- _TO-DO ITEM_
Please output all of the data below as a numbered list, leaving out any blank lines.

Stored records:
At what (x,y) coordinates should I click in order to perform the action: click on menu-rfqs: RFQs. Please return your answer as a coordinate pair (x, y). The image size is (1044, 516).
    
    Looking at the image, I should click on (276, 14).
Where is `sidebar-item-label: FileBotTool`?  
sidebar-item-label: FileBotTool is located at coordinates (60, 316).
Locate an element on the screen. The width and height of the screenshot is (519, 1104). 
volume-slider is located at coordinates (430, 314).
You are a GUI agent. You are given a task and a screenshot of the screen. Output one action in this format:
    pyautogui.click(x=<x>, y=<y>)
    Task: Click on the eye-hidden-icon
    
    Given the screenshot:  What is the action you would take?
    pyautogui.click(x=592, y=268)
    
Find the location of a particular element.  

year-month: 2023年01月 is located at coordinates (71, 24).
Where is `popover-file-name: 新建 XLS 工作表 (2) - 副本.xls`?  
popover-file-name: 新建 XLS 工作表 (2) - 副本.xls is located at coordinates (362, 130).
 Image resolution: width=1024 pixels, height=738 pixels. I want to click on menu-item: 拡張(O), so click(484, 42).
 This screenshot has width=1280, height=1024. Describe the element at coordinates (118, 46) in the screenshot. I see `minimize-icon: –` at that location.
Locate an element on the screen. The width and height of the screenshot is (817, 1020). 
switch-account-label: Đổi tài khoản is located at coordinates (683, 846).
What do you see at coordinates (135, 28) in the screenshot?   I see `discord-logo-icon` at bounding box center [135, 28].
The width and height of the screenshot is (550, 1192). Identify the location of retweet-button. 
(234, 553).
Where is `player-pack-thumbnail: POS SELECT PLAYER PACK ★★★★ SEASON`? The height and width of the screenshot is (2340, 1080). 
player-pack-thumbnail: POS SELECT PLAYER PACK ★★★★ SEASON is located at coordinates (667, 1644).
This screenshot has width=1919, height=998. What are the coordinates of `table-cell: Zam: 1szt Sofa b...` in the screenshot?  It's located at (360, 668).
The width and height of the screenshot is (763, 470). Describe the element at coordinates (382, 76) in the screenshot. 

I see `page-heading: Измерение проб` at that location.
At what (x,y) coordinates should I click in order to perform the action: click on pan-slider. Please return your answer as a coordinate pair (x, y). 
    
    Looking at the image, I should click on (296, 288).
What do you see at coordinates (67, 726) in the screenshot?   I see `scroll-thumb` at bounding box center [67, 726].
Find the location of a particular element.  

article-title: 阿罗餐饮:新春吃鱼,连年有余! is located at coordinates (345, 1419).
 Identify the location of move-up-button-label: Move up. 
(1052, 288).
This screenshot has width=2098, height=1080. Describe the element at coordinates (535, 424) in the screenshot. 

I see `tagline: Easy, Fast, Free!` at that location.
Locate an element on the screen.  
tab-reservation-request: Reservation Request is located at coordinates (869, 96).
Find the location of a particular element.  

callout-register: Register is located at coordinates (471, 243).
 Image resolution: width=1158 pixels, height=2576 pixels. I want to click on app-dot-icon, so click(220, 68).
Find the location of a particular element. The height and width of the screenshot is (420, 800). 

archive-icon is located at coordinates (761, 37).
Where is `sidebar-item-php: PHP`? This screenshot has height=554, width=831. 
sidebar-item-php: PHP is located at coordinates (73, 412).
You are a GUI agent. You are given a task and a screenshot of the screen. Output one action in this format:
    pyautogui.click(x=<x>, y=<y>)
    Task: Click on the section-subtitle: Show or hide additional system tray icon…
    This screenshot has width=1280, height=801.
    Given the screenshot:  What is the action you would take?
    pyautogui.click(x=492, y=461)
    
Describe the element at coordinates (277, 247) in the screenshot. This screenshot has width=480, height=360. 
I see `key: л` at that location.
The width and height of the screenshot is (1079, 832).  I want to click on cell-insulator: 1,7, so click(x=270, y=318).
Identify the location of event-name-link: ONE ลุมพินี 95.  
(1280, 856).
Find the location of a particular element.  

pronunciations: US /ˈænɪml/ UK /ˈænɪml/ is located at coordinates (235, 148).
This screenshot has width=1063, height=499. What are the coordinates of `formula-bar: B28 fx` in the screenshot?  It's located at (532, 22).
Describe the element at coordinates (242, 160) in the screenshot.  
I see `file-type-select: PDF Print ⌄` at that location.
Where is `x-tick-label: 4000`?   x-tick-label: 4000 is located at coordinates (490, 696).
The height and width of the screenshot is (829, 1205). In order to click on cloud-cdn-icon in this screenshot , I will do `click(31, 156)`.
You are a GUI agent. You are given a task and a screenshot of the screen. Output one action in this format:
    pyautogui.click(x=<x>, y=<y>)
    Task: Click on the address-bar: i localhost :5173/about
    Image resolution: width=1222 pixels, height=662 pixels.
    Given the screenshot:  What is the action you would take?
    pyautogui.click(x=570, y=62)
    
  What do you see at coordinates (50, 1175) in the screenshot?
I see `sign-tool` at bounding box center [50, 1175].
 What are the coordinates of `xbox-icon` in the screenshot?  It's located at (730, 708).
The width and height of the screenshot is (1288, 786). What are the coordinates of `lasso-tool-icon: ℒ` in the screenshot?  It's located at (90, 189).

- _TASK OUTPUT_
1. At what (x,y) coordinates should I click in order to perform the action: click on menu-rfqs: RFQs. Please return your answer as a coordinate pair (x, y). The image size is (1044, 516).
2.     Looking at the image, I should click on (276, 14).
3. Where is `sidebar-item-label: FileBotTool`?  
4. sidebar-item-label: FileBotTool is located at coordinates (60, 316).
5. Locate an element on the screen. The width and height of the screenshot is (519, 1104). 
6. volume-slider is located at coordinates (430, 314).
7. You are a GUI agent. You are given a task and a screenshot of the screen. Output one action in this format:
8.     pyautogui.click(x=<x>, y=<y>)
9.     Task: Click on the eye-hidden-icon
10.     Given the screenshot:  What is the action you would take?
11.     pyautogui.click(x=592, y=268)
12. Find the location of a particular element.  
13. year-month: 2023年01月 is located at coordinates (71, 24).
14. Where is `popover-file-name: 新建 XLS 工作表 (2) - 副本.xls`?  
15. popover-file-name: 新建 XLS 工作表 (2) - 副本.xls is located at coordinates (362, 130).
16.  Image resolution: width=1024 pixels, height=738 pixels. I want to click on menu-item: 拡張(O), so click(484, 42).
17.  This screenshot has width=1280, height=1024. Describe the element at coordinates (118, 46) in the screenshot. I see `minimize-icon: –` at that location.
18. Locate an element on the screen. The width and height of the screenshot is (817, 1020). 
19. switch-account-label: Đổi tài khoản is located at coordinates (683, 846).
20. What do you see at coordinates (135, 28) in the screenshot?   I see `discord-logo-icon` at bounding box center [135, 28].
21. The width and height of the screenshot is (550, 1192). Identify the location of retweet-button. 
22. (234, 553).
23. Where is `player-pack-thumbnail: POS SELECT PLAYER PACK ★★★★ SEASON`? The height and width of the screenshot is (2340, 1080). 
24. player-pack-thumbnail: POS SELECT PLAYER PACK ★★★★ SEASON is located at coordinates (667, 1644).
25. This screenshot has width=1919, height=998. What are the coordinates of `table-cell: Zam: 1szt Sofa b...` in the screenshot?  It's located at (360, 668).
26. The width and height of the screenshot is (763, 470). Describe the element at coordinates (382, 76) in the screenshot. 
27. I see `page-heading: Измерение проб` at that location.
28. At what (x,y) coordinates should I click in order to perform the action: click on pan-slider. Please return your answer as a coordinate pair (x, y). 
29.     Looking at the image, I should click on (296, 288).
30. What do you see at coordinates (67, 726) in the screenshot?   I see `scroll-thumb` at bounding box center [67, 726].
31. Find the location of a particular element.  
32. article-title: 阿罗餐饮:新春吃鱼,连年有余! is located at coordinates (345, 1419).
33.  Identify the location of move-up-button-label: Move up. 
34. (1052, 288).
35. This screenshot has width=2098, height=1080. Describe the element at coordinates (535, 424) in the screenshot. 
36. I see `tagline: Easy, Fast, Free!` at that location.
37. Locate an element on the screen.  
38. tab-reservation-request: Reservation Request is located at coordinates (869, 96).
39. Find the location of a particular element.  
40. callout-register: Register is located at coordinates (471, 243).
41.  Image resolution: width=1158 pixels, height=2576 pixels. I want to click on app-dot-icon, so click(220, 68).
42. Find the location of a particular element. The height and width of the screenshot is (420, 800). 
43. archive-icon is located at coordinates (761, 37).
44. Where is `sidebar-item-php: PHP`? This screenshot has height=554, width=831. 
45. sidebar-item-php: PHP is located at coordinates (73, 412).
46. You are a GUI agent. You are given a task and a screenshot of the screen. Output one action in this format:
47.     pyautogui.click(x=<x>, y=<y>)
48.     Task: Click on the section-subtitle: Show or hide additional system tray icon…
49.     This screenshot has width=1280, height=801.
50.     Given the screenshot:  What is the action you would take?
51.     pyautogui.click(x=492, y=461)
52. Describe the element at coordinates (277, 247) in the screenshot. This screenshot has width=480, height=360. 
53. I see `key: л` at that location.
54. The width and height of the screenshot is (1079, 832).  I want to click on cell-insulator: 1,7, so click(x=270, y=318).
55. Identify the location of event-name-link: ONE ลุมพินี 95.  
56. (1280, 856).
57. Find the location of a particular element.  
58. pronunciations: US /ˈænɪml/ UK /ˈænɪml/ is located at coordinates (235, 148).
59. This screenshot has width=1063, height=499. What are the coordinates of `formula-bar: B28 fx` in the screenshot?  It's located at (532, 22).
60. Describe the element at coordinates (242, 160) in the screenshot.  
61. I see `file-type-select: PDF Print ⌄` at that location.
62. Where is `x-tick-label: 4000`?   x-tick-label: 4000 is located at coordinates (490, 696).
63. The height and width of the screenshot is (829, 1205). In order to click on cloud-cdn-icon in this screenshot , I will do `click(31, 156)`.
64. You are a GUI agent. You are given a task and a screenshot of the screen. Output one action in this format:
65.     pyautogui.click(x=<x>, y=<y>)
66.     Task: Click on the address-bar: i localhost :5173/about
67.     Image resolution: width=1222 pixels, height=662 pixels.
68.     Given the screenshot:  What is the action you would take?
69.     pyautogui.click(x=570, y=62)
70.   What do you see at coordinates (50, 1175) in the screenshot?
71. I see `sign-tool` at bounding box center [50, 1175].
72.  What are the coordinates of `xbox-icon` in the screenshot?  It's located at (730, 708).
73. The width and height of the screenshot is (1288, 786). What are the coordinates of `lasso-tool-icon: ℒ` in the screenshot?  It's located at (90, 189).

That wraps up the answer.